Quote the lines starting at the one containing "Task: Open the Modules settings tab" and ending at the one containing "Action: (x=89, y=276)", with both ends included.
:: PROVIDED INFORMATION
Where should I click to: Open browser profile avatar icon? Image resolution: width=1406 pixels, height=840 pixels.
::::
:: PROVIDED INFORMATION
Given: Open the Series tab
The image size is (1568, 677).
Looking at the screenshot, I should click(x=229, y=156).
::::
:: PROVIDED INFORMATION
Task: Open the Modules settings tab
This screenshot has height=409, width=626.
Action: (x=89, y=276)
::::
TASK RESPONSE:
Task: Open the Modules settings tab
This screenshot has height=409, width=626.
Action: (x=89, y=276)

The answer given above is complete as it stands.